Fit U-INVITE Network Demo

This demo illustrates how to estimate semantic networks using the U-INVITE and Hierarchical U-INVITE models — two of the most powerful and computationally intensive methods available in the SNAFU framework.

About U-INVITE:

  • U-INVITE uses a censored random walk model to infer latent semantic structure from fluency lists.

  • Estimation can be slow, especially with larger vocabularies or participant pools.

  • Hierarchical U-INVITE allows estimating both individual-level and group-level networks simultaneously.

  • You can also fit U-INVITE using a static prior (e.g., from USF norms) for improved speed and interpretability.

What This Demo Does:

  1. Loads animal fluency data (Experiment1) and prepares it for modeling.

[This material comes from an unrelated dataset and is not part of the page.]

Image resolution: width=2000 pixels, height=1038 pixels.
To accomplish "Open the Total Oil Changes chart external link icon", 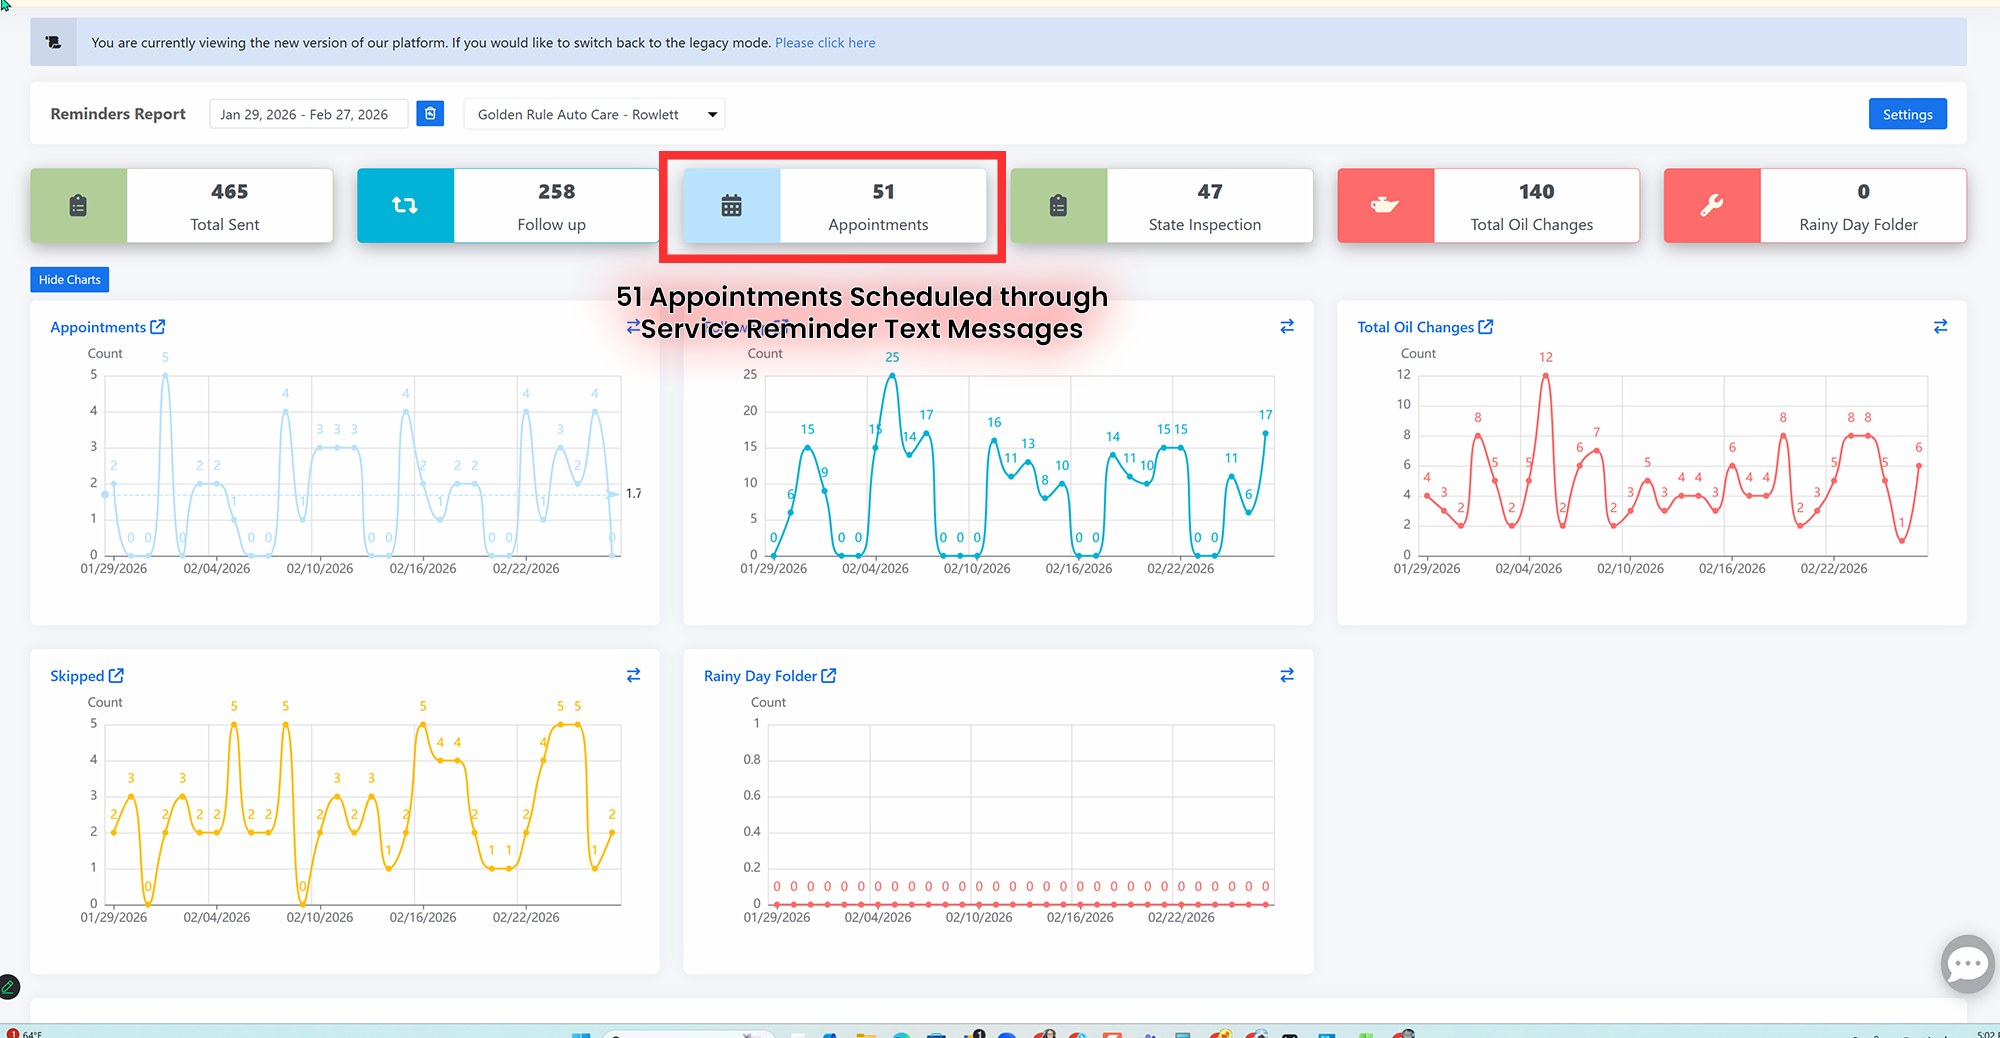I will coord(1486,327).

  2. Sets up the DataModel (e.g., jump rates, censoring behavior) and Fitinfo (e.g., initialization strategy, priors).

  3. Runs three network estimation methods: - Example 1: Standard U-INVITE on a single participant’s fluency lists - Example 2: Hierarchical U-INVITE across multiple participants - Example 3: U-INVITE with a static prior (USF semantic network)

  4. Saves all estimated networks using pickle.

Key SNAFU Functions Used:

  • snafu.uinvite

  • snafu.hierarchicalUinvite

  • snafu.priorToGraph

  • snafu.genGraphPrior

  • snafu.load_network

Output Files:

  • uinvite_network1.pkl: Adjacency matrix for individual U-INVITE network

  • individual_graphs.pkl: List of participant-level networks (hierarchical)

  • group_network.pkl: Aggregated group network (hierarchical)

  • uinvite_network3.pkl: U-INVITE network using USF prior

Tips:

  • Consider reducing prune_limit, triangle_limit, and other_limit in fitinfo to reduce runtime.

  • You can use a pre-defined network (like USF) as a prior for faster, guided fitting.